Because Hu’s visit was not military in nature–and due also to the sensitivity of the issue of PLA modernization–neither the Hu entourage nor its hosts played up the progress in Sino-Russian military cooperation. However, the Hu-Putin communique cited the need to pursue closer ties in the following areas: “economy and trade, military technology, science and technology, energy, transport, nuclear energy, finance, aeronautics, astronautics, as well as information technology.” Since most of the above items have a defense-related connotation, it is not difficult to gauge the extent to which the Chinese party and military leadership is looking to Moscow for help in the PLA’s new leap forward.

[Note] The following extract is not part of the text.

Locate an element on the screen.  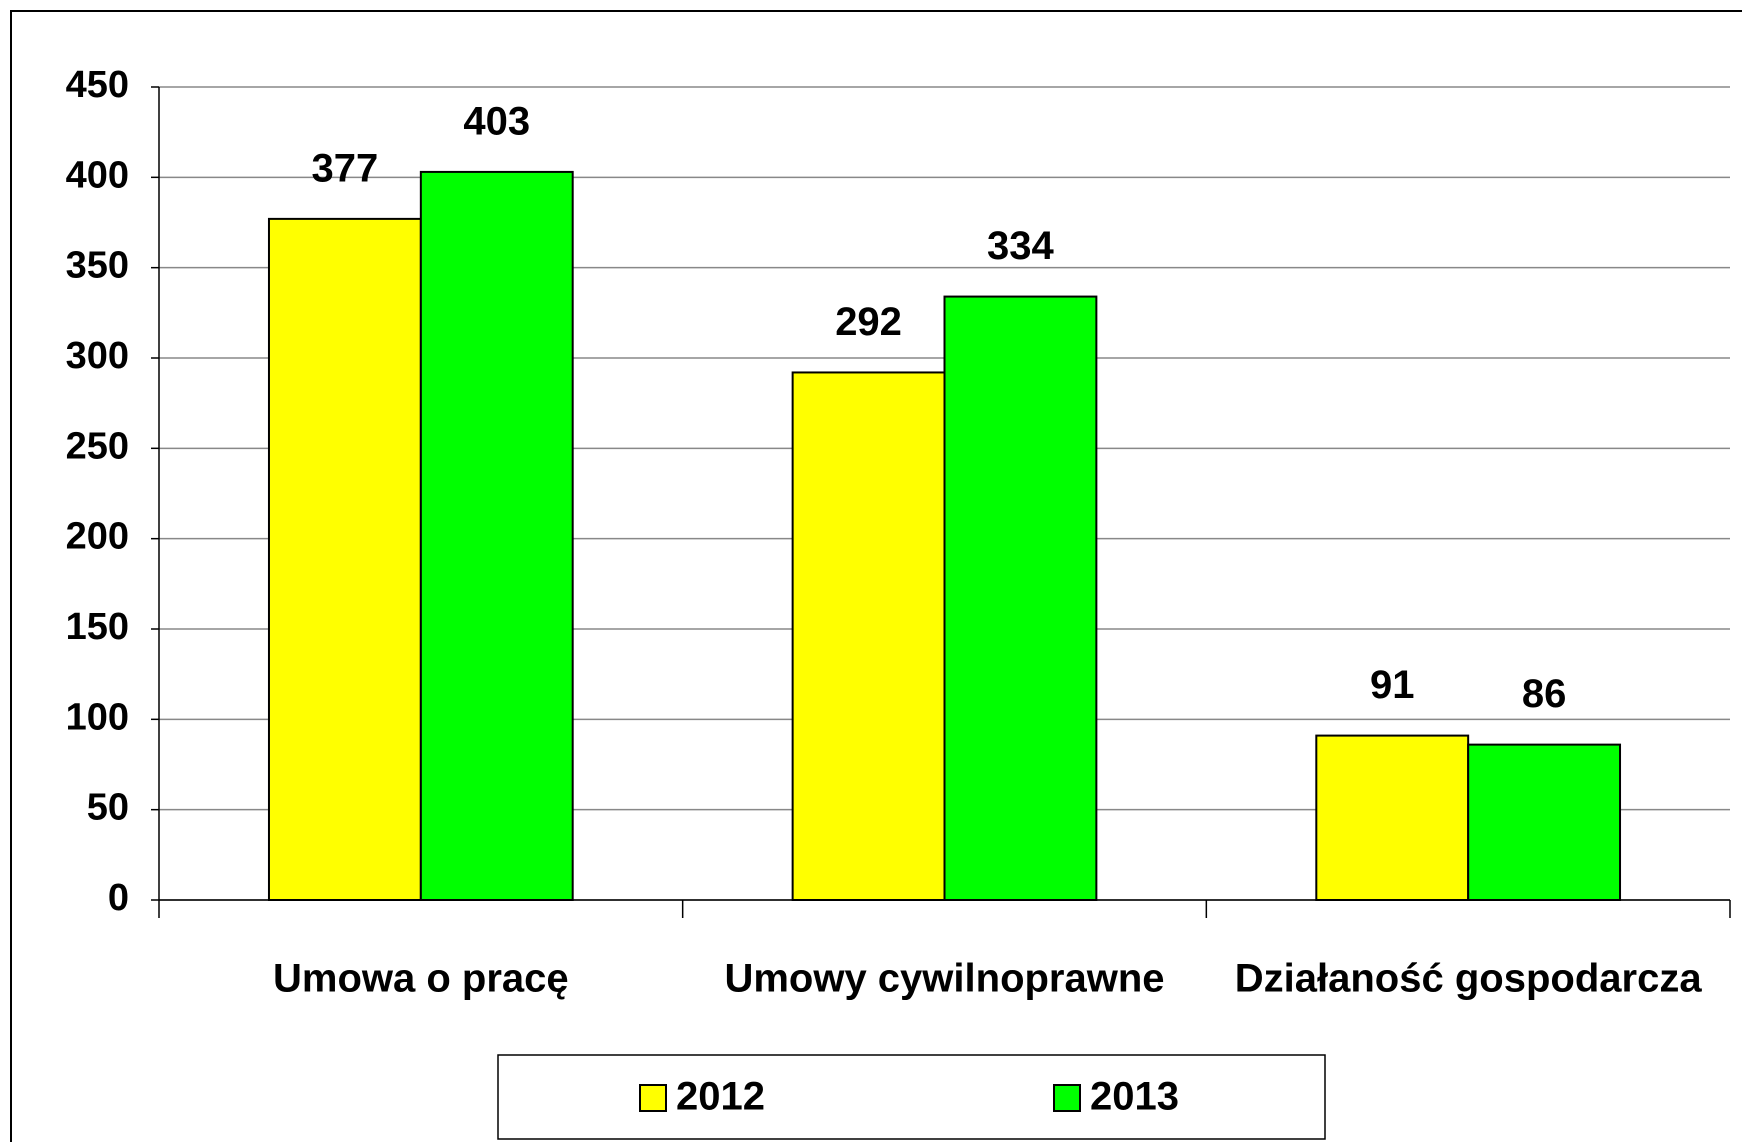
x-tick-label: Umowa o pracę is located at coordinates (421, 979).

Moreover, there were reports in Russia that Defense Minister General Cao Gangchuan was in Moscow at the time of the Hu visit to discuss military cooperation. It is significant that General Cao, a CMC vice-chairman with special responsibility for arms procurement, is the only member of the CCP Politburo to have been trained in the former Soviet Union.

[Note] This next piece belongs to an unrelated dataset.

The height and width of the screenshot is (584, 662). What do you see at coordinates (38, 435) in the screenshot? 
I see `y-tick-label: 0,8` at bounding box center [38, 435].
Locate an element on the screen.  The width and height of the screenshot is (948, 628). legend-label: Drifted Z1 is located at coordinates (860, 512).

According to the Russian news agency Interfax-AVN, Cao held discussions on military and technological cooperation with military units that included the state-owned Rosoboroneksport arms trading company. The agency quoted Konstantin Makienko, the deputy director of the Moscow-based Center for Analysis of Strategies and Technologies. He reportedly said that the PLA was particularly interested in areas that included upgrading the avionics of Su-27 and Su-30 jet fighters, and also in procuring anti-submarine missiles and ship-borne air defense missiles.
Willy Wo-Lap Lam, one of Asia’s best known journalists and authors, is a senior China analyst at CNN’s Asia-Pacific Office in Hong Kong.